──────── DOCUMENT EXCERPT
Tuesday 16 September 2014

Slow Day For Lee

After the torrent of small victories made yesterday, Tuesday has been stuck in the proverbial mud.  It took me four hours to get to this point:


As you can see, I have narrowed it down to a single function call, but it is called across hundreds of different objects and only one of them may be corrupting the heap. The heap in question in the stack of memory which holds all the data for the engine, and while applying a shader to one of the light mapped imported objects, the vertex data copy operation is overwriting neighboring blocks of memory and causing a heap crash. 

Finding it was a complete mare, but fixing it might be just as torturous. The good news is that I am tracking it down now and with a little luck I can solve it once and for all.

Fortunately this was not my only small win today, as I have also solved the issue of the light map image files saves from crashing by moving the DirectX copy texture and save code from the threaded process to the main one. A rival solution was to activate the DirectX multi-thread mutex feature but that would have incurred a very small performance hit which I am no longer willing to compromise.
────────────────
──────── EXCERPTED RECORDS
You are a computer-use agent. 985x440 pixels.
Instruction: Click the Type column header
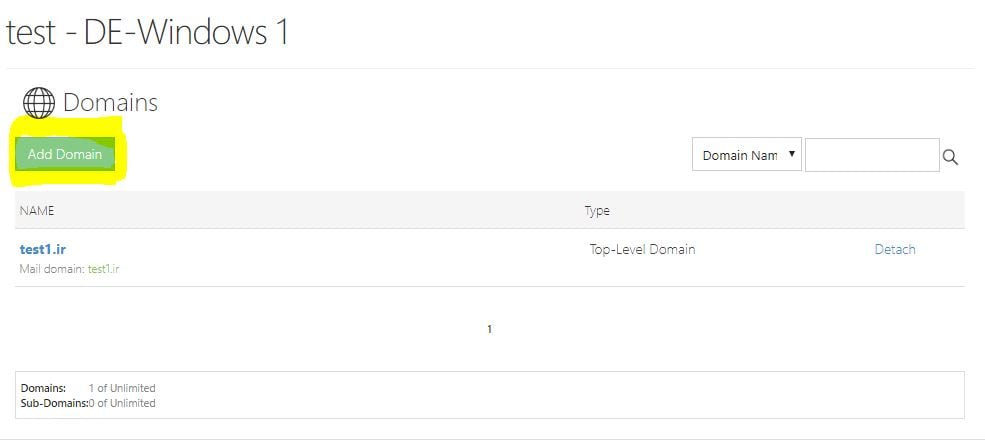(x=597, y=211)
────────────────
──────── EXCERPTED RECORDS
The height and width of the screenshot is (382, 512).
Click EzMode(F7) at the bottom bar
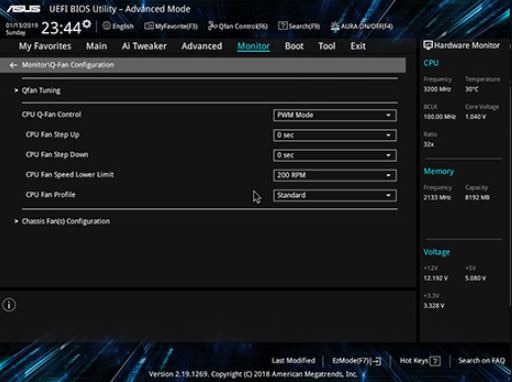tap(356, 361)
────────────────
──────── EXCERPTED RECORDS
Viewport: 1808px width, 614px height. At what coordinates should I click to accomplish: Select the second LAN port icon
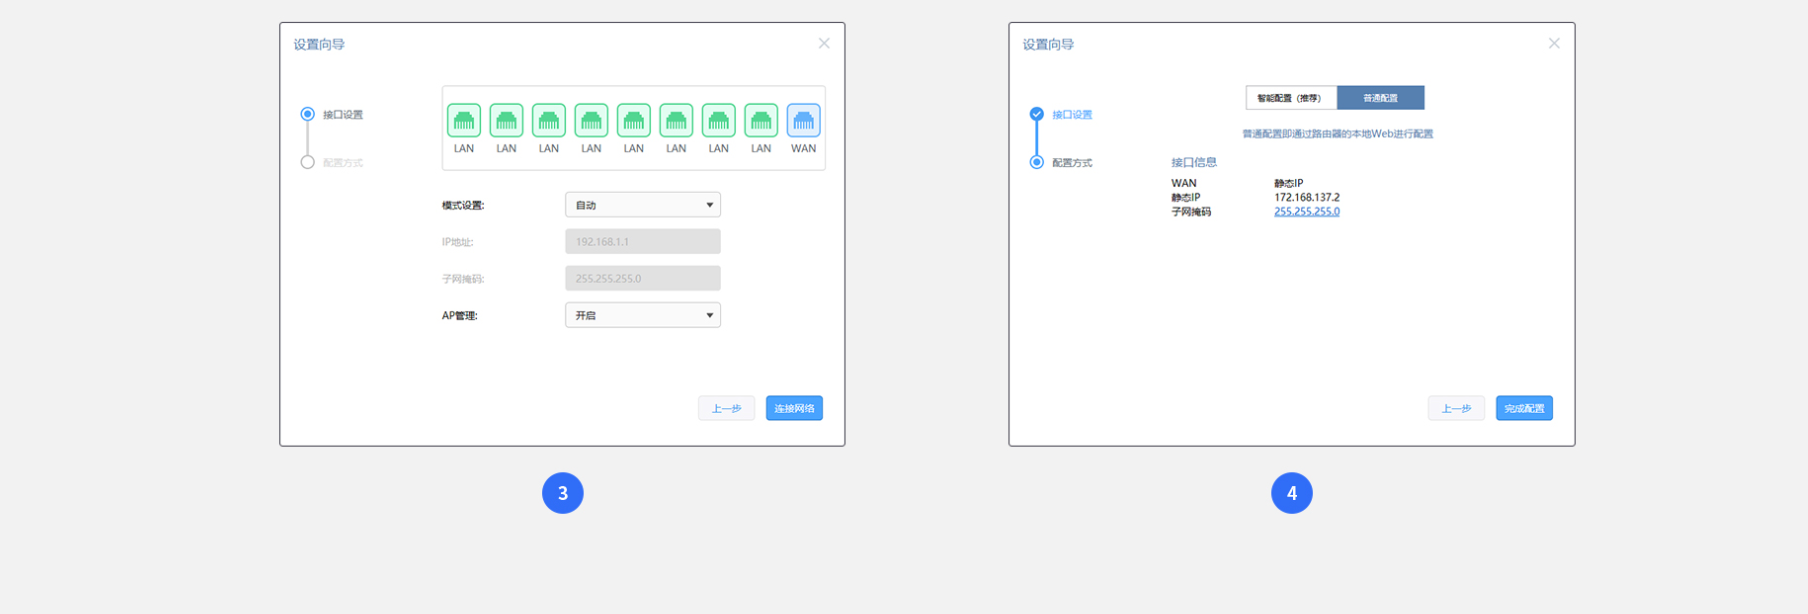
────────────────
WORK REQUIRED: Copy out the entire blog post about the slow debugging day word for word. Work only from the blog post about the slow debugging day, not from the lines.

ANSWER TO THE PROBLEM:
Tuesday 16 September 2014

Slow Day For Lee

After the torrent of small victories made yesterday, Tuesday has been stuck in the proverbial mud.  It took me four hours to get to this point:


As you can see, I have narrowed it down to a single function call, but it is called across hundreds of different objects and only one of them may be corrupting the heap. The heap in question in the stack of memory which holds all the data for the engine, and while applying a shader to one of the light mapped imported objects, the vertex data copy operation is overwriting neighboring blocks of memory and causing a heap crash. 

Finding it was a complete mare, but fixing it might be just as torturous. The good news is that I am tracking it down now and with a little luck I can solve it once and for all.

Fortunately this was not my only small win today, as I have also solved the issue of the light map image files saves from crashing by moving the DirectX copy texture and save code from the threaded process to the main one. A rival solution was to activate the DirectX multi-thread mutex feature but that would have incurred a very small performance hit which I am no longer willing to compromise.